May 28, 2026 · 8 min read
Government building exterior

On September 23, 2026, Morocco holds its first parliamentary election in five years. And if you think this is just another political routine — a few speeches, a vote count, a new government that looks exactly like the old one — you haven't been paying attention.

This election is shaping up to be the most consequential in Morocco's recent history. Here's why.

The Man Who Can't Run (But Still Runs Everything)

Aziz Akhannouch has been Prime Minister since 2021, and party leader of the RNI (National Rally of Independents) since 2012. In January 2026, facing plummeting approval ratings and massive protests, he announced he would not seek a third term as party leader. In February, Mohamed Chouki was elected as his successor — unopposed, with 1,910 out of 1,933 votes.

Technically, this means Akhannouch cannot be Prime Minister again after the election. RNI rules state the party leader becomes PM if the party wins. Chouki is the leader now. End of story.

Except it's not. Because Chouki is Akhannouch's handpicked successor. He's a party loyalist who owes his position entirely to the billionaire who ran the RNI for 14 years. Africa Intelligence reported that Chouki "remains in the shadow of Aziz Akhannouch." The party apparatus, the funding networks, the business relationships — all still run through Akhannouch.

So the man who can't run is still running the show. If the RNI wins, Chouki becomes PM. But everyone in Morocco knows who would really be calling the shots.

The Trust Collapse

Moroccans have lost faith in Akhannouch's government. Polling from early 2026 shows a steady erosion of confidence across every major metric: economic management, healthcare, education, corruption control.

Why wouldn't it?

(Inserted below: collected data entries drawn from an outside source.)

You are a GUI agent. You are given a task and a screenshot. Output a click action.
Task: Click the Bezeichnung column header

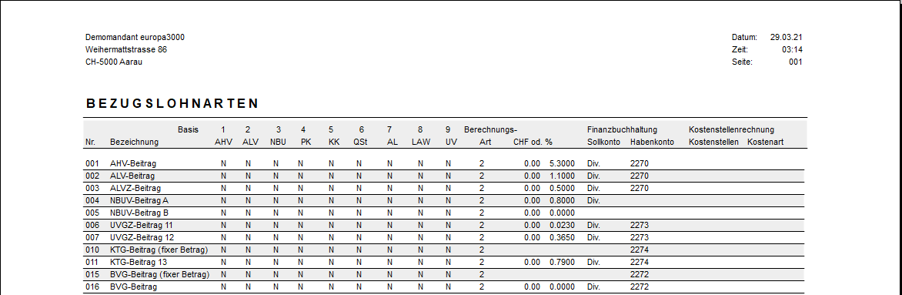pyautogui.click(x=134, y=142)
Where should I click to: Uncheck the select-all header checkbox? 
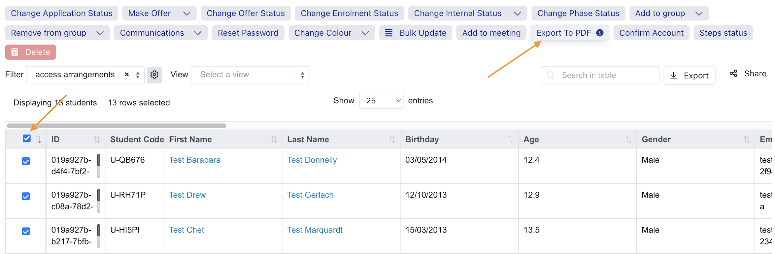coord(27,139)
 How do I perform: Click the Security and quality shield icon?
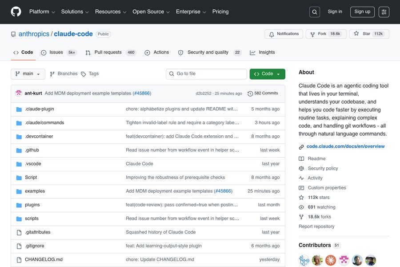(181, 52)
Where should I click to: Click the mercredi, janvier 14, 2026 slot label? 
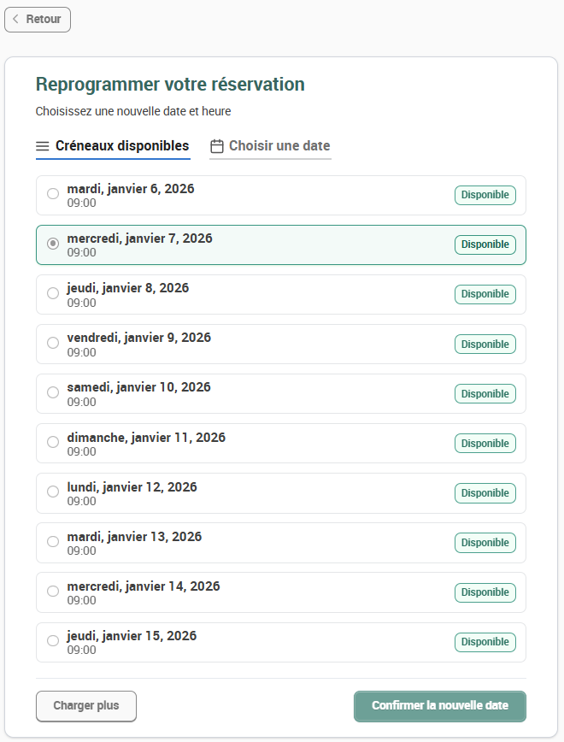click(x=144, y=586)
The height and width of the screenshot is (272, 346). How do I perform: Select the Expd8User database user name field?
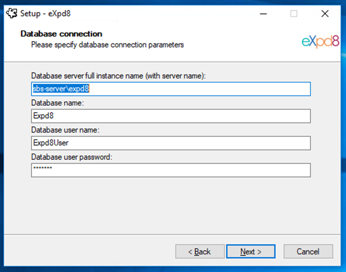(x=171, y=143)
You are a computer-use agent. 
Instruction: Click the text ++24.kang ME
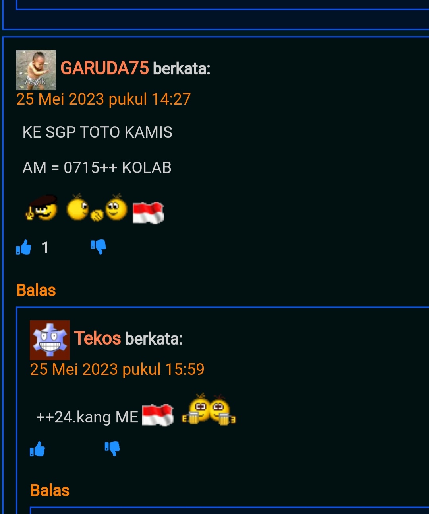(x=87, y=417)
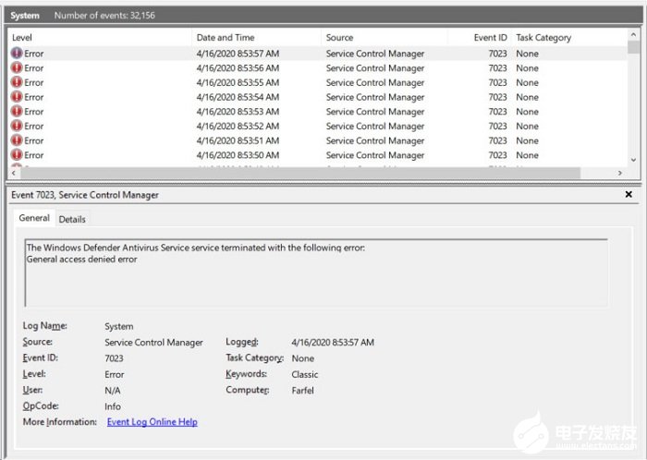Click the horizontal scrollbar right arrow

620,173
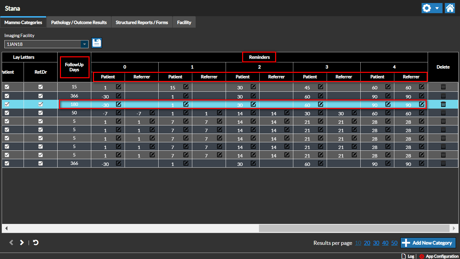Expand the dropdown arrow beside settings gear
This screenshot has height=259, width=460.
437,8
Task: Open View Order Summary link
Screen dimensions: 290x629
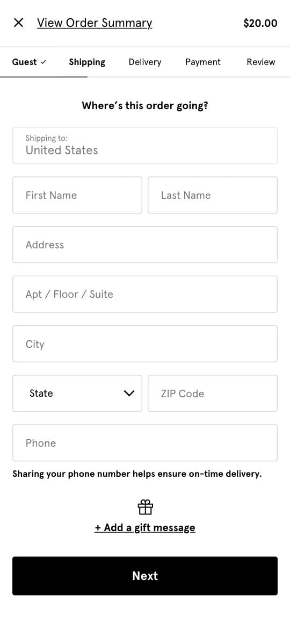Action: coord(95,23)
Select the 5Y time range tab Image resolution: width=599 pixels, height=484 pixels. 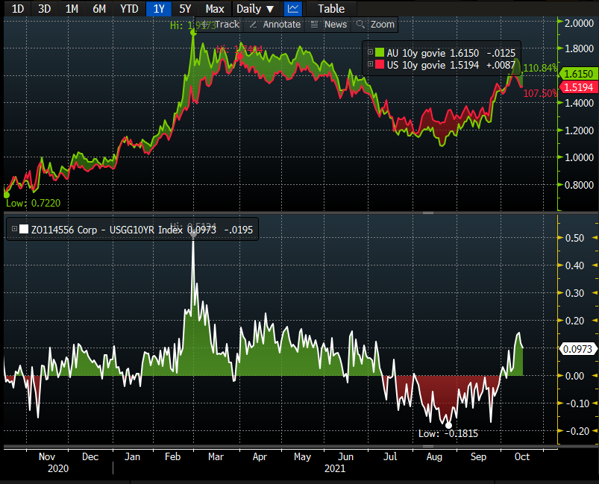click(184, 9)
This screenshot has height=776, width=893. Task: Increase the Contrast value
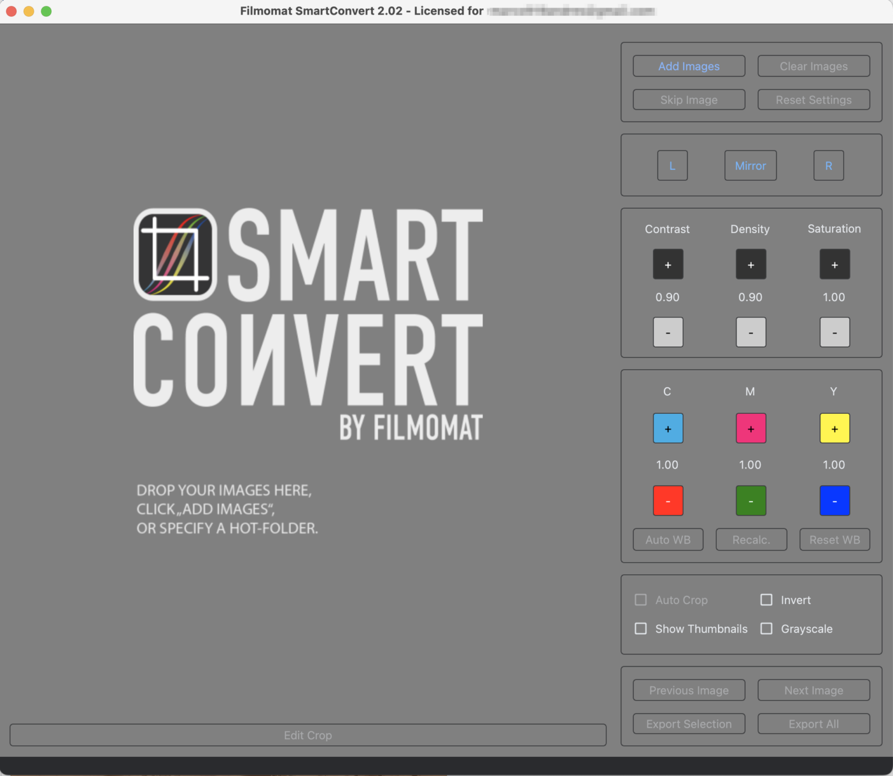[667, 264]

The numbers speak for themselves:

Alestiklal described the situation bluntly: "A steady stream of public opinion polls continues to paint a bleak picture for Moroccan Prime Minister Aziz Akhannouch, as confidence in his leadership erodes."

The Opposition: Entering From the Cold

The RNI's main rivals are circling.

The Justice and Development Party (PJD), an Islamist-leaning party that governed Morocco from 2011 to 2021, was crushed in the last election. But the PJD has been the loudest voice in parliament against Akhannouch's corruption scandals. They've been building a campaign around accountability, transparency, and anti-corruption — exactly the issues that matter to angry young voters.

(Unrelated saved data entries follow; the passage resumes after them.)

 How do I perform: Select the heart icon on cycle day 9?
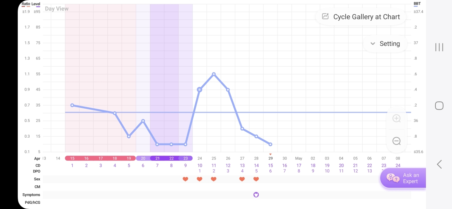185,179
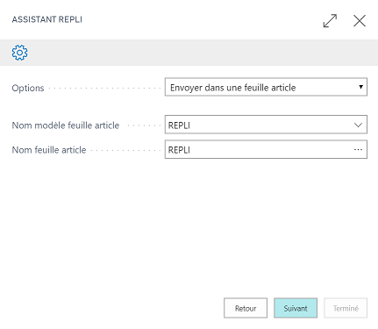Go back with the Retour button
The width and height of the screenshot is (378, 329).
tap(246, 308)
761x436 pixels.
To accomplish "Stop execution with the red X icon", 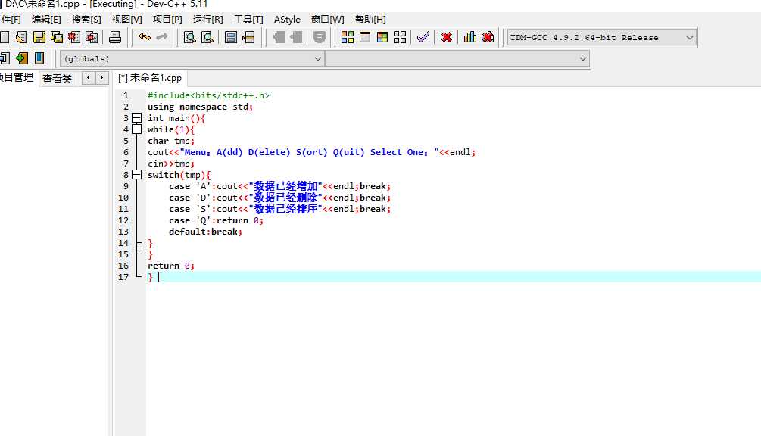I will (x=447, y=37).
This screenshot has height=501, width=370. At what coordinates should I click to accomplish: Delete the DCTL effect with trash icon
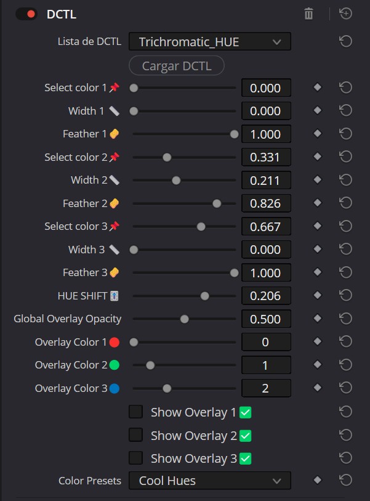click(309, 14)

The Authenticity and Modernity Party (PAM), another liberal party, has been positioning itself as a clean alternative. Their leader Abdellatif Ouahbi has been critical of the "marriage between power and money" that defines the current government.

The USFP, Morocco's oldest socialist party, is hoping to capitalize on working-class anger over rising prices and unemployment.

On paper, the RNI should be in serious trouble. A party whose leader resigned in disgrace, whose brand is associated with corruption, going into an election against a motivated opposition. But Moroccan elections don't always work the way they should.

The Monarchy Factor

Here's the reality of Moroccan politics that no campaign ad will mention: the King has the final say.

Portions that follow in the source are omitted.